Forecasting Malaria Cases: A Markov Chain-Based Predictive Model for Enhanced Public Health Planning
摘要
Malaria remains a major public health concern in sub-Saharan Africa, with Nigeria, particularly Rivers State, experiencing significant incidence due to its ecological conditions and fluctuating transmission patterns. The absence of reliable, region-specific forecasting tools has hindered effective malaria control strategies. This study addresses this gap by applying a discrete-time Markov Chain (DTMC) model to malaria incidence data, with states representing varying levels of malaria burden. The transition probability matrix indicates a high likelihood of remaining in lower disease states, while transitions to severe states are rare, suggesting some natural stability in malaria transmission.

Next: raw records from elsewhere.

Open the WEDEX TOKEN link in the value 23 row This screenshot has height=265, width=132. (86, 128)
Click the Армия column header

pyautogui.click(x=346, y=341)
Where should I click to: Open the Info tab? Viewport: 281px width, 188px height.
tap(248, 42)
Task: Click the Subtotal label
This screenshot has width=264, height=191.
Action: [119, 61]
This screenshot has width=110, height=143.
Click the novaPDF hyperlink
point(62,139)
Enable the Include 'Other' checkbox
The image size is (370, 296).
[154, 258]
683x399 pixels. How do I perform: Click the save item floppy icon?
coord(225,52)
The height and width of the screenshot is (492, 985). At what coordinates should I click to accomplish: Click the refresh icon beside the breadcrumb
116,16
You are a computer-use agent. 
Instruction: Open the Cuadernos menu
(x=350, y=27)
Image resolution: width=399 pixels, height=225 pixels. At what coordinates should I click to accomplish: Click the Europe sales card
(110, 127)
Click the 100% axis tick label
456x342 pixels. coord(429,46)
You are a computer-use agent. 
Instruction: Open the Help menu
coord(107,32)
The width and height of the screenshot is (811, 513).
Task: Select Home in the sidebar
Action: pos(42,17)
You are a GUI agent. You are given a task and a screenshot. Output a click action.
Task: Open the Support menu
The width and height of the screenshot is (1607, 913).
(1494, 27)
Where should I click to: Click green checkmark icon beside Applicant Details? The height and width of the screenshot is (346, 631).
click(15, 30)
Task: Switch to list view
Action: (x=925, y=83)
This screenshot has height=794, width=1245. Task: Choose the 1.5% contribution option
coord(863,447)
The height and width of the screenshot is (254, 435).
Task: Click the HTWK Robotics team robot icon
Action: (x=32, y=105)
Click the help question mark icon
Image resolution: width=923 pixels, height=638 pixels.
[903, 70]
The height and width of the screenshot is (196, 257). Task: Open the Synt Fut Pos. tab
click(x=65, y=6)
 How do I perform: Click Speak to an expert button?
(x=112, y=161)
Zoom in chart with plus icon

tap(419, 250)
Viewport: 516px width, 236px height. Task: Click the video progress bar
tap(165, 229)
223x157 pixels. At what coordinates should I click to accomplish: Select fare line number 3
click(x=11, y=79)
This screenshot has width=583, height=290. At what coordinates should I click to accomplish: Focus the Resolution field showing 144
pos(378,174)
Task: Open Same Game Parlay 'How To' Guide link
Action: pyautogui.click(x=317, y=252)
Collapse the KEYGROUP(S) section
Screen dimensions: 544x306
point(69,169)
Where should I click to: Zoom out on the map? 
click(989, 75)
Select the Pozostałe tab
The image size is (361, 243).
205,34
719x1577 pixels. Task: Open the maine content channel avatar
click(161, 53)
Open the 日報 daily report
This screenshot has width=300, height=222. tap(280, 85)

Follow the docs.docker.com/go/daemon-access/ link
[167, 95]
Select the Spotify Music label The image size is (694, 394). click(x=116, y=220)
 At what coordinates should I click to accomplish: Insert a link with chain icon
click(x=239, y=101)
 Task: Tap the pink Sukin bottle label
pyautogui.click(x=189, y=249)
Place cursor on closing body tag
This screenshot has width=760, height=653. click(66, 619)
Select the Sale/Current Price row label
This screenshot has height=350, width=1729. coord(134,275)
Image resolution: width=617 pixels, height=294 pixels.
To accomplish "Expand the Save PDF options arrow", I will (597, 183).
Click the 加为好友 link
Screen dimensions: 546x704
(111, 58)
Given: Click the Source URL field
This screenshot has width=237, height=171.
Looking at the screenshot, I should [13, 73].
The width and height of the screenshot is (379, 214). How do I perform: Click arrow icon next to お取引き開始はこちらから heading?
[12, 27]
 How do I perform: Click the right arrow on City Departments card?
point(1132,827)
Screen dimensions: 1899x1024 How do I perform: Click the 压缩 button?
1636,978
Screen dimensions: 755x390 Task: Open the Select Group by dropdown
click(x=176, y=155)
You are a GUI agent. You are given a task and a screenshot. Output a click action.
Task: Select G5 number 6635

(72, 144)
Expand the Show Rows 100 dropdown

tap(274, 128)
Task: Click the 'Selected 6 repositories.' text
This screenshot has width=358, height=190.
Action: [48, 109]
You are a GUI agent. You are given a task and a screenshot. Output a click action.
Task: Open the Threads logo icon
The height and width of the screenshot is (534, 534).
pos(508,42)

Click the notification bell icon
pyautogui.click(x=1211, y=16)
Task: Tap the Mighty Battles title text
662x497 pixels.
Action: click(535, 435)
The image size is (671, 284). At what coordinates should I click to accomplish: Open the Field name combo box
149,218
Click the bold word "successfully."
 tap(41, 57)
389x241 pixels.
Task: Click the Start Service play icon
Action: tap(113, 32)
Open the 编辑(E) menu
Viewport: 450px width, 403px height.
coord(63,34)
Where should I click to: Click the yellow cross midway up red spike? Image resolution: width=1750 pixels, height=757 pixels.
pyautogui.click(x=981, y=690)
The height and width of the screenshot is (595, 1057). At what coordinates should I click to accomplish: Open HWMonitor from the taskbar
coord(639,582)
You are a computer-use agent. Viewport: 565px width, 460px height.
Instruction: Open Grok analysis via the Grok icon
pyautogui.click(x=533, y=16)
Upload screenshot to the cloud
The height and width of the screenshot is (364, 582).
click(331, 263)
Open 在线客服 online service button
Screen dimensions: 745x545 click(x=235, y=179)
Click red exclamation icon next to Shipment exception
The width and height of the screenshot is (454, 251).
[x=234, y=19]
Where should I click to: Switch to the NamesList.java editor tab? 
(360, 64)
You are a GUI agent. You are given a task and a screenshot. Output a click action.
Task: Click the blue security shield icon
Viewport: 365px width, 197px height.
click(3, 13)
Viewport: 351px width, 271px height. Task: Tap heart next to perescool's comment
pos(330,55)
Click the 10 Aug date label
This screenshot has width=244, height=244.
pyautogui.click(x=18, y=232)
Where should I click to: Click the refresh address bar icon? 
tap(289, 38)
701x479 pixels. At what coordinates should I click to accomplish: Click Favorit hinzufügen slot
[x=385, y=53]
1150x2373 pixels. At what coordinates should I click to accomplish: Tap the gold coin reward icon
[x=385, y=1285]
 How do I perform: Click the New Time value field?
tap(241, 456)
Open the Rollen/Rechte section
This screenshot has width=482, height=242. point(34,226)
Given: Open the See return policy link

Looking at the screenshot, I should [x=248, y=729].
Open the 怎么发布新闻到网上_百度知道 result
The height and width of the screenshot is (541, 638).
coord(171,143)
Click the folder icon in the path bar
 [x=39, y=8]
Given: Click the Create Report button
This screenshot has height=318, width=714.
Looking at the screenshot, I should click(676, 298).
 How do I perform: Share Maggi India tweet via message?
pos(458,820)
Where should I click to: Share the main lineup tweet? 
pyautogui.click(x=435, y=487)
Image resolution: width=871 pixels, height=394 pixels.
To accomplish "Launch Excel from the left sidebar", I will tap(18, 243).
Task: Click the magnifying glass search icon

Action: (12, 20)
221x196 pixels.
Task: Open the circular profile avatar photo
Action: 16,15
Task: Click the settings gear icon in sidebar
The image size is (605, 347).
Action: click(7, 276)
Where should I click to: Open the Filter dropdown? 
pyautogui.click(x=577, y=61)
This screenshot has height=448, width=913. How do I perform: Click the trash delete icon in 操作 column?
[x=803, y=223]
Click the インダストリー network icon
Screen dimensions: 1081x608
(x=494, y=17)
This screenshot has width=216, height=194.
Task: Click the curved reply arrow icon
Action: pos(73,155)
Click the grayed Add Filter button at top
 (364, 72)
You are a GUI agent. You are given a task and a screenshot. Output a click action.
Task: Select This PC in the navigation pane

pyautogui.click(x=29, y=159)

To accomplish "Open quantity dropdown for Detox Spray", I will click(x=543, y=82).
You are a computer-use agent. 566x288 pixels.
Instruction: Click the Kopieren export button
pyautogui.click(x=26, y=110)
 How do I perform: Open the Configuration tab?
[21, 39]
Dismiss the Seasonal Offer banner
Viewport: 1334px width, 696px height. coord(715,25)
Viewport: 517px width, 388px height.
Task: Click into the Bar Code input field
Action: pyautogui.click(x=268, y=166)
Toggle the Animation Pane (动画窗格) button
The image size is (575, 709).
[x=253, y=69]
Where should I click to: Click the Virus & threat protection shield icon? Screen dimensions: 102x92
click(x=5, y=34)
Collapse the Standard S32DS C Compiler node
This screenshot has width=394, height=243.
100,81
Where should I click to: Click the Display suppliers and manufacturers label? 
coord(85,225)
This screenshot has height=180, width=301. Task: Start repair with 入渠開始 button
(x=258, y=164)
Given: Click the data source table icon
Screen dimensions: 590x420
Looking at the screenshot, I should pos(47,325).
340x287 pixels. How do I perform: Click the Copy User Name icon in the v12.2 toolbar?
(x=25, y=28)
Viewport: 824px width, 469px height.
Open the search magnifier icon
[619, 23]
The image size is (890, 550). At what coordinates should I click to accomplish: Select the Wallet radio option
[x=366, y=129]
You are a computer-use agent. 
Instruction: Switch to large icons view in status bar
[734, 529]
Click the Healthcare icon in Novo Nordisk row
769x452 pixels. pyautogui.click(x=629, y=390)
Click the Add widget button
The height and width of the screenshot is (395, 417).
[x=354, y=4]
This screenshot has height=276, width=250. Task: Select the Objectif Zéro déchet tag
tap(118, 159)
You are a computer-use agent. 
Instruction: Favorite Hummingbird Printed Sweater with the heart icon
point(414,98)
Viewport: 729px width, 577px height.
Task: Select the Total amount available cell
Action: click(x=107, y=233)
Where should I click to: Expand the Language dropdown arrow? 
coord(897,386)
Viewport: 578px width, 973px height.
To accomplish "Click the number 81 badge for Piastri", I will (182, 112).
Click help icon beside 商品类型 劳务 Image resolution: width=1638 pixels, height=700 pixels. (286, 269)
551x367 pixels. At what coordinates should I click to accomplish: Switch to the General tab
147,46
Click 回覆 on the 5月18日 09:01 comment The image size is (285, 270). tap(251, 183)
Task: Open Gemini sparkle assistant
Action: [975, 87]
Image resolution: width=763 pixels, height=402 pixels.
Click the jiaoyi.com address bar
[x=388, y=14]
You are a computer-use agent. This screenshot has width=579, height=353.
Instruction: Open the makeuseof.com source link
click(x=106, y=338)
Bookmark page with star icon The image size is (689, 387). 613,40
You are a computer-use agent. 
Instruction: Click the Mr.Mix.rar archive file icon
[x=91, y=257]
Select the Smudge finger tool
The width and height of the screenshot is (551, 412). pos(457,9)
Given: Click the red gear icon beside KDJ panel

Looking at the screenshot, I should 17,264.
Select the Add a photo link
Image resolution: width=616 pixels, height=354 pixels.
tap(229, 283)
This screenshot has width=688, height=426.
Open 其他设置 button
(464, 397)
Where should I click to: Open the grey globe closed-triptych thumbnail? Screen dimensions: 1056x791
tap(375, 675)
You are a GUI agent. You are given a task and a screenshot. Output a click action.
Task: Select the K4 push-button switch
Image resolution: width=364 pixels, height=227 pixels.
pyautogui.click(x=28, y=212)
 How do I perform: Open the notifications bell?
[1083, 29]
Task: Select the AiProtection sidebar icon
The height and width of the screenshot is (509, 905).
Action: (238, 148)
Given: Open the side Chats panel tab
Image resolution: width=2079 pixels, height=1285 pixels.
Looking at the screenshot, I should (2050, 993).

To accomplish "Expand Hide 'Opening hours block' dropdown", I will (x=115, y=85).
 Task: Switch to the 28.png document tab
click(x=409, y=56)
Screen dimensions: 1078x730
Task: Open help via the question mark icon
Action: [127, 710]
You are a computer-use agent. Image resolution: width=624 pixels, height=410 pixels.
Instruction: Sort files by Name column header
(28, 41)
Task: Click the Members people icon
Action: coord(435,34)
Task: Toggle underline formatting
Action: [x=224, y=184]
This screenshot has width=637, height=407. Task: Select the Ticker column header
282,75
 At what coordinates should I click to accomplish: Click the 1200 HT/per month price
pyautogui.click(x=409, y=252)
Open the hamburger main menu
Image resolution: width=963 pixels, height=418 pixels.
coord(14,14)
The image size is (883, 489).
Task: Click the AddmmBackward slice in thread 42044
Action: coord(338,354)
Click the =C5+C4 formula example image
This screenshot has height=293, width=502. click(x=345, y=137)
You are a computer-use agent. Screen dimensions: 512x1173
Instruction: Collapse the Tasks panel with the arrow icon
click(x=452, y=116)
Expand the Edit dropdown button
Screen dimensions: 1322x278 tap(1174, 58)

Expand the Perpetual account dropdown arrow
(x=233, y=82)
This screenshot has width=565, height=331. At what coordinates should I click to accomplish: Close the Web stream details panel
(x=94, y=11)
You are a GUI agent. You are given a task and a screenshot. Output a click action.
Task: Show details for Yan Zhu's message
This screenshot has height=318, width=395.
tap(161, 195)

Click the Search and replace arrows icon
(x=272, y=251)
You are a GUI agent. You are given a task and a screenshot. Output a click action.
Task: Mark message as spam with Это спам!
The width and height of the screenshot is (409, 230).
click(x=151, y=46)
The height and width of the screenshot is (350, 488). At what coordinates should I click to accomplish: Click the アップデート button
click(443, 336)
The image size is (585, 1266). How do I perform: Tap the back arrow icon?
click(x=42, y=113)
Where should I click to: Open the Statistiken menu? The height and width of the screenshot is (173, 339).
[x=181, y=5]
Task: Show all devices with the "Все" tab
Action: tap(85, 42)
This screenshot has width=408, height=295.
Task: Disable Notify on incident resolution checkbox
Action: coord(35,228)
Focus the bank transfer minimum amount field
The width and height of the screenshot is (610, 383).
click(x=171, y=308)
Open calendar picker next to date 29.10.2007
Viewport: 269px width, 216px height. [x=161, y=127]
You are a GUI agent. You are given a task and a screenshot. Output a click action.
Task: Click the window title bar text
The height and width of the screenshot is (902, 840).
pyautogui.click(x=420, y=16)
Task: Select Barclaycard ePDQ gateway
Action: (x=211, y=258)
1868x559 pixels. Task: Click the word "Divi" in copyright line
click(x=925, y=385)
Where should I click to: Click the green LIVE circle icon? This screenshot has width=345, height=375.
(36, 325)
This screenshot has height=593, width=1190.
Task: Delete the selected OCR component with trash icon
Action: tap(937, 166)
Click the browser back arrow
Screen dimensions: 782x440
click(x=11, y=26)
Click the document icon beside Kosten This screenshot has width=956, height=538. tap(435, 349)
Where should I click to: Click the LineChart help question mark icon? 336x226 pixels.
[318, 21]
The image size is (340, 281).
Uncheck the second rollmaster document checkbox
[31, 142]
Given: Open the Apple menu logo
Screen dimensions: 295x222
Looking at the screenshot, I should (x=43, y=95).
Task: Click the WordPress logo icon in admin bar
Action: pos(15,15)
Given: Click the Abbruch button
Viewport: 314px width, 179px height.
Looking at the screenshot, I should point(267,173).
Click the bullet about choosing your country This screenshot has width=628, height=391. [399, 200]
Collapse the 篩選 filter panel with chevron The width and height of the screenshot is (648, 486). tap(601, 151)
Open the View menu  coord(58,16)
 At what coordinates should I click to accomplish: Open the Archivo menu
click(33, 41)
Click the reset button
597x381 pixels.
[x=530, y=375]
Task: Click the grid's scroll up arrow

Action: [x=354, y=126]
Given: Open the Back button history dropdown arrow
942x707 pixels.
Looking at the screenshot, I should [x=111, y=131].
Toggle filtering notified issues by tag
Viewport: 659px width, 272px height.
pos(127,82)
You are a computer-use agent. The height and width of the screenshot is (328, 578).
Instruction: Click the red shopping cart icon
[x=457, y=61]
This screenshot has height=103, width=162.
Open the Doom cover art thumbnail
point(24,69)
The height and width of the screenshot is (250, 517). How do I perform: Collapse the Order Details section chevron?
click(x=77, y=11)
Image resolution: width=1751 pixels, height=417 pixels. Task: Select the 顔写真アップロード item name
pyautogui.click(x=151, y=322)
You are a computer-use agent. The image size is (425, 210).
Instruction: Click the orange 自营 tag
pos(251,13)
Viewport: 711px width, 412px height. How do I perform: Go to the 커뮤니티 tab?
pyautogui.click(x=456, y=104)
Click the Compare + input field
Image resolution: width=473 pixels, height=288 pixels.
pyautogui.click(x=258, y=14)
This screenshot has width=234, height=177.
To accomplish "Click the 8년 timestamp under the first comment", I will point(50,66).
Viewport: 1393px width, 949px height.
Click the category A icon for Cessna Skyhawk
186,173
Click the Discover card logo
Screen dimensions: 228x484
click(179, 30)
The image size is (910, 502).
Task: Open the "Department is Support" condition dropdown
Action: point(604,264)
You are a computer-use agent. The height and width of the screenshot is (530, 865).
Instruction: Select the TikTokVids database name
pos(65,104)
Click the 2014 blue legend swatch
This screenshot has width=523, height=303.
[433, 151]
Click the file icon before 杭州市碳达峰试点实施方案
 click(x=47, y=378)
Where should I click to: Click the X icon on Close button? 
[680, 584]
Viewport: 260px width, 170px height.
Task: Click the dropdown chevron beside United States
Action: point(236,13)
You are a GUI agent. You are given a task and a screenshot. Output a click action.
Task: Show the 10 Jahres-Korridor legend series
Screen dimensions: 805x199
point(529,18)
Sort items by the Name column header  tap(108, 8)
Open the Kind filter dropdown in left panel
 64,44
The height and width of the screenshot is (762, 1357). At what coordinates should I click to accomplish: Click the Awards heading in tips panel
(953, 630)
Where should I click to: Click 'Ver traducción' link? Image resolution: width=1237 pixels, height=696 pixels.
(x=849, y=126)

Steady-state analysis reveals that malaria cases are likely to stabilize at moderate incidence levels over time. Predictions for 2021 show that state 1, representing moderate malaria cases, consistently had the highest probability (over 50%), while severe states (states 3 and 4) remained below 7%. Strong alignment between predicted and observed states validates the model’s robustness. Standard error analysis and 95% confidence intervals further confirm its precision, providing policymakers with reliable estimates for planning interventions. A sensitivity analysis, performed using a Monte Carlo simulation, examined how small changes in state 0 (very low incidence) influence transitions to state 4 (severe incidence). Results show a linear relationship: even slight increases in state 0 can significantly raise the risk of severe outbreaks. This highlights the importance of early intervention. The proposed model offers a valuable forecasting tool for malaria management, emphasizing the need for targeted interventions such as enhanced vector control and seasonal forecasting to curb malaria spread effectively.